__What to do__. Repeat exactly, and only, the lines below starting at the line that contains "Military & First Responders (434, 2357)" and ending at the line that contains "Home (144, 2508)", inclusive of both.

__Supplied entries__.
◇ ◇ ◇
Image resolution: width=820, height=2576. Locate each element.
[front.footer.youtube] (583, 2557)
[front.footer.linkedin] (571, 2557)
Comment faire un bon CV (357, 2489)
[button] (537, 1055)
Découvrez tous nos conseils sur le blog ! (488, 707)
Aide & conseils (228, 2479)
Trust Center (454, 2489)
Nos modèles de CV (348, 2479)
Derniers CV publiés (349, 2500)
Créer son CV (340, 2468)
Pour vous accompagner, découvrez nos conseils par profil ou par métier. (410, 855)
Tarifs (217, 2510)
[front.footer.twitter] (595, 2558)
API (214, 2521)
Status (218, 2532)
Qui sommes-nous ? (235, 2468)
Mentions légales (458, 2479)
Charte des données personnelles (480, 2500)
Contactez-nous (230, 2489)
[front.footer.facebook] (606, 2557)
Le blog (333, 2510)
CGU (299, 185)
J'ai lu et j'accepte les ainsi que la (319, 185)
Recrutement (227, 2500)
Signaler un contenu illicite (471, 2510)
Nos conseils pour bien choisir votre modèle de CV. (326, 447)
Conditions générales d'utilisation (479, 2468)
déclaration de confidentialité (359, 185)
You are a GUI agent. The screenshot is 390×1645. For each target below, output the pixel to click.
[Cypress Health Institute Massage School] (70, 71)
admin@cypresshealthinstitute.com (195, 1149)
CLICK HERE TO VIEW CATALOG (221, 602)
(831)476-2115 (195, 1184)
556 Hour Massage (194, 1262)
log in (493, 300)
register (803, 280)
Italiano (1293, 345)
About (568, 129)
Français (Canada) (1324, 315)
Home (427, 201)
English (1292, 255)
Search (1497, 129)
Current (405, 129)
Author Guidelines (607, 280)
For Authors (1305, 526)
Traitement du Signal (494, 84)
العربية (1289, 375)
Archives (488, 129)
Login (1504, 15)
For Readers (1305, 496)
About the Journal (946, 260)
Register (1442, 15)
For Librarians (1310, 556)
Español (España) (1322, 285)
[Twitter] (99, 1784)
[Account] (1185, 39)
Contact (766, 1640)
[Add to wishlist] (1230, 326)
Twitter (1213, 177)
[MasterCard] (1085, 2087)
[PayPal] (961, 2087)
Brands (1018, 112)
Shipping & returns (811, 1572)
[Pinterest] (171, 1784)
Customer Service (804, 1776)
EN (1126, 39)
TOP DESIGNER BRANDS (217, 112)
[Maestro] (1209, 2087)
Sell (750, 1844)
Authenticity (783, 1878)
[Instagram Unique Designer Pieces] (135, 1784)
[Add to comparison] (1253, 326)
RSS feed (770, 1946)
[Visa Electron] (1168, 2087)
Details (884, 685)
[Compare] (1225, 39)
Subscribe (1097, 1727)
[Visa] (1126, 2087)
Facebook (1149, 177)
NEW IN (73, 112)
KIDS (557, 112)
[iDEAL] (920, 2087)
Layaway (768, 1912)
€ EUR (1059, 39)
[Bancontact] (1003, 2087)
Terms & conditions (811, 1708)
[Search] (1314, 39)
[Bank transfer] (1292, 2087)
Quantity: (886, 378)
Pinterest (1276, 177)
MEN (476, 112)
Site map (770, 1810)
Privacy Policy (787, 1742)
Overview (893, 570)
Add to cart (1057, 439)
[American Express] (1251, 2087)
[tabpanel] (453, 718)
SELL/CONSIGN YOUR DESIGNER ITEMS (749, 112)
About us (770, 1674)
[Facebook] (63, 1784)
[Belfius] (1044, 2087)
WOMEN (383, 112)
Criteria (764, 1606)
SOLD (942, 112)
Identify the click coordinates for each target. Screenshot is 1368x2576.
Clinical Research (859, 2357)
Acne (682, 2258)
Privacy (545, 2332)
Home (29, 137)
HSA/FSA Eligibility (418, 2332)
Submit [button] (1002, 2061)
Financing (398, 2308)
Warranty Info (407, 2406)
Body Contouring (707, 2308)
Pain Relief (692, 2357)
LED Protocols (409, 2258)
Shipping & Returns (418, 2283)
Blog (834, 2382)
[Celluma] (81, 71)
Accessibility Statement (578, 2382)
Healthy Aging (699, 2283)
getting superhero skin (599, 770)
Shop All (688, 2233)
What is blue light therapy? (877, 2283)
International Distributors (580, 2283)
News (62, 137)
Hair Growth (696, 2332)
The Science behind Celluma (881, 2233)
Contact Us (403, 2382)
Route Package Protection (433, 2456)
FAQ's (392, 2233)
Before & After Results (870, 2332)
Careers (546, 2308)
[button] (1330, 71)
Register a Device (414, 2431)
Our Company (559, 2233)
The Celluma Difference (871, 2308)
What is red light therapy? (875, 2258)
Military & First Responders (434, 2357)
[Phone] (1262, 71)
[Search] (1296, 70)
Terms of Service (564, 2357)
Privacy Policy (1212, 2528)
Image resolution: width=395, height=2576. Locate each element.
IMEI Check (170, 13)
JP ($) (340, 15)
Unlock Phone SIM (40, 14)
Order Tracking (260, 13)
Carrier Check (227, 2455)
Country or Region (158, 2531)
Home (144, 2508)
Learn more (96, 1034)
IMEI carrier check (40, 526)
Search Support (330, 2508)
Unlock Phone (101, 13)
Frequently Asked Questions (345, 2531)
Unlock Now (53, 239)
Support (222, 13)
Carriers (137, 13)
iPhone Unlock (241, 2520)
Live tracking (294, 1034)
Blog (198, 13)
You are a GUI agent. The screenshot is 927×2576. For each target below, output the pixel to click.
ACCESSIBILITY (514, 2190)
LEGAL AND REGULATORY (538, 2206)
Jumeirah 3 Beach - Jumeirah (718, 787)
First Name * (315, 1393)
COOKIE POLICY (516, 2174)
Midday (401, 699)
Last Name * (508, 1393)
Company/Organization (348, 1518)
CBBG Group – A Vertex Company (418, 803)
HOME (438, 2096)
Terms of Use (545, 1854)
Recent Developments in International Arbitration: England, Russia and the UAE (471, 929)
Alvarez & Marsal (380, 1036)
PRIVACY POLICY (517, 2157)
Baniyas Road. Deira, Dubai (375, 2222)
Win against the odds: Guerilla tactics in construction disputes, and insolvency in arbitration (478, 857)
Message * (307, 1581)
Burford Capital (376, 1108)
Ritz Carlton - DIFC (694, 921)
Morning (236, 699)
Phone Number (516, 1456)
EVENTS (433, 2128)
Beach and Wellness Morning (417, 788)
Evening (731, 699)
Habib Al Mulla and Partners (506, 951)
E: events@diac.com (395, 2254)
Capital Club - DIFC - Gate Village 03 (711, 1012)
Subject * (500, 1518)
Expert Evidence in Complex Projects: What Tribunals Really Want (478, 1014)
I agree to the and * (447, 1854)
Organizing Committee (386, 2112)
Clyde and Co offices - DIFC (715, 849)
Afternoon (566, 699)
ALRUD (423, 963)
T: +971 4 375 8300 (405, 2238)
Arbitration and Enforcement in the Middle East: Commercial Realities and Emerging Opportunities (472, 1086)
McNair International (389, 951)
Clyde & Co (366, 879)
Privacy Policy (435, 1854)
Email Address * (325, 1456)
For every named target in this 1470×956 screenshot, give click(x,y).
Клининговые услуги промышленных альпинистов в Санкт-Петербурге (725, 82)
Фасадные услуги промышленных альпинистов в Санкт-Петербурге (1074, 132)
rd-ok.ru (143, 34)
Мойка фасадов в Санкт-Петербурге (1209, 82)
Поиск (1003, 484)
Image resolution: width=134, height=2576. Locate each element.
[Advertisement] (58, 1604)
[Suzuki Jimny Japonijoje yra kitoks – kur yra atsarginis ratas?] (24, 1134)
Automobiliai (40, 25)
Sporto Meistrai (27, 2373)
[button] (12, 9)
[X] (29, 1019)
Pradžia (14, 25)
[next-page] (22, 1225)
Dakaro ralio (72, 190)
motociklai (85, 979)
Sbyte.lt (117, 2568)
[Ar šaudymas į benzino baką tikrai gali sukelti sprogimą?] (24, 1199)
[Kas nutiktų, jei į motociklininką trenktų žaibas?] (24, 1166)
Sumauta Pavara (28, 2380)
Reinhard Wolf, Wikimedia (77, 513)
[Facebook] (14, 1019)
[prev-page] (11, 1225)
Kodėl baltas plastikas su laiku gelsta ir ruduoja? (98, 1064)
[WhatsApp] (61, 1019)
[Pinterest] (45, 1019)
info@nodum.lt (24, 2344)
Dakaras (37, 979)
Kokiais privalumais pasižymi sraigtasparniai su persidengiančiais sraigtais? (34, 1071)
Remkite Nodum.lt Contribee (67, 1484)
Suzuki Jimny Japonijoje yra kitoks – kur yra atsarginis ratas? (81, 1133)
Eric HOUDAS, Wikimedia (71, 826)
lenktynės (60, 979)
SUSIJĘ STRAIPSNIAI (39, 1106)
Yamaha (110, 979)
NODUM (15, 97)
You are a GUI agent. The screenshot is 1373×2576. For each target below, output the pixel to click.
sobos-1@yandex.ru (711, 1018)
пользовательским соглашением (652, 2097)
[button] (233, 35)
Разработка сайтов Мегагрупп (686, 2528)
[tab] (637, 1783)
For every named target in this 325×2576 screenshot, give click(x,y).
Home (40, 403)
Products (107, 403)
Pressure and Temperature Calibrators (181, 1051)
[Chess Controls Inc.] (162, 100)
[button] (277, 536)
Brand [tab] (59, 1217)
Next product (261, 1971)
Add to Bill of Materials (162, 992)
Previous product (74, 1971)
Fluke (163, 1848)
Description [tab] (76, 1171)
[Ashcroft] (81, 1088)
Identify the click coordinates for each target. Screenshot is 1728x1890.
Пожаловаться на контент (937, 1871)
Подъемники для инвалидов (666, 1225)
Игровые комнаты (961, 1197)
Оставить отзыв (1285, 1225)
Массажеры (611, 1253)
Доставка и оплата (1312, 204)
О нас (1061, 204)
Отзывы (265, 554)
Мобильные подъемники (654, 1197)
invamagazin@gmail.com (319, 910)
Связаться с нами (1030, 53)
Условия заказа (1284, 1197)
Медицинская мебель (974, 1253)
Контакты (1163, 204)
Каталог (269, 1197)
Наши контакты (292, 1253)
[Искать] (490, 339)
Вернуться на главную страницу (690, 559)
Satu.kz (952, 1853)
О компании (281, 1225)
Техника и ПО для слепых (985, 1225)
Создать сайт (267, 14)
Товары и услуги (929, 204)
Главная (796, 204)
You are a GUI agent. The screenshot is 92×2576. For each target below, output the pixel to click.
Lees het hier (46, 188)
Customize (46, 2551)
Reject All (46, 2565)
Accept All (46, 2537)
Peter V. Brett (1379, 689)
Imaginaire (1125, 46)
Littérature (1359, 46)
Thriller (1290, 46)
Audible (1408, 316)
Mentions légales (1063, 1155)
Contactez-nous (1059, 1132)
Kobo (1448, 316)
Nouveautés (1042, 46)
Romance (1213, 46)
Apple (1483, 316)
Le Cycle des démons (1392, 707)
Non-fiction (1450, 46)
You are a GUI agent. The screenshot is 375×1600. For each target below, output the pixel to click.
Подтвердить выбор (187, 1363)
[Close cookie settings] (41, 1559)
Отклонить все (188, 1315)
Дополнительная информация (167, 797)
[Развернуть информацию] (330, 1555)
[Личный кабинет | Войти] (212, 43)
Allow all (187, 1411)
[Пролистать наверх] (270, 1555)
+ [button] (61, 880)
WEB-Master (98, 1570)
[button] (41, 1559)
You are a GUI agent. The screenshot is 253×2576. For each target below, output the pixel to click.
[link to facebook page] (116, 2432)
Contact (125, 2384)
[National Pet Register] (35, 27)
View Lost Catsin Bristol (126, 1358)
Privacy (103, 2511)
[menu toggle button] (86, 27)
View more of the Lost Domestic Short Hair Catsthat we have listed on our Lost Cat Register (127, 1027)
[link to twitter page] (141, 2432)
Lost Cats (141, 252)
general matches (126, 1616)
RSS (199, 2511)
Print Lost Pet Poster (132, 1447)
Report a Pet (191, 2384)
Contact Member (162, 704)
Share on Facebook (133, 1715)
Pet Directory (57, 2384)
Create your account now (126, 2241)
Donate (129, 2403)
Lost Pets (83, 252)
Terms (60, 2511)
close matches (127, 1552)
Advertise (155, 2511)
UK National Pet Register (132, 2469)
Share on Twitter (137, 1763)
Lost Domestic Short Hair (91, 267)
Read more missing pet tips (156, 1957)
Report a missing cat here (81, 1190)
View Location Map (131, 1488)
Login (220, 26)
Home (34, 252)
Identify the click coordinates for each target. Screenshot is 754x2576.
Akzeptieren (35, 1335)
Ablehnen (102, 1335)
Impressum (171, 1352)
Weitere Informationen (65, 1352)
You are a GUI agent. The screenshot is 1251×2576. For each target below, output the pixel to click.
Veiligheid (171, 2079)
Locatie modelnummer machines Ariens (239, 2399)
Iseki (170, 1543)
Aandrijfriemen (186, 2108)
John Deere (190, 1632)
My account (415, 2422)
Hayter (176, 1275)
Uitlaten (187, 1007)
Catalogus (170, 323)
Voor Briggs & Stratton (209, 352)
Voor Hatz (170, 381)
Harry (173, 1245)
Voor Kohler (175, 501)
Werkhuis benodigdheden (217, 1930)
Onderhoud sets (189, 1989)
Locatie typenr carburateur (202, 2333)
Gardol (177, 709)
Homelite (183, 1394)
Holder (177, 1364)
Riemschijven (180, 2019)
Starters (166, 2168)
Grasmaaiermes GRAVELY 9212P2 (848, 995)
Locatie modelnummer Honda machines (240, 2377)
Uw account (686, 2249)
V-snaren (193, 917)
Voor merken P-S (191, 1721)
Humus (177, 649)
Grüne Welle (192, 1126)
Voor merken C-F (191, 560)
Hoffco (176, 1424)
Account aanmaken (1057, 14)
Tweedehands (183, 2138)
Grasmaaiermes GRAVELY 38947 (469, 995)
◇ ◇ ◇
__Written response__.
Military & First Responders (434, 2357)
[Phone] (1262, 71)
[Search] (1296, 70)
Terms of Service (564, 2357)
Privacy Policy (1212, 2528)
Image resolution: width=395, height=2576. Locate each element.
IMEI Check (170, 13)
JP ($) (340, 15)
Unlock Phone SIM (40, 14)
Order Tracking (260, 13)
Carrier Check (227, 2455)
Country or Region (158, 2531)
Home (144, 2508)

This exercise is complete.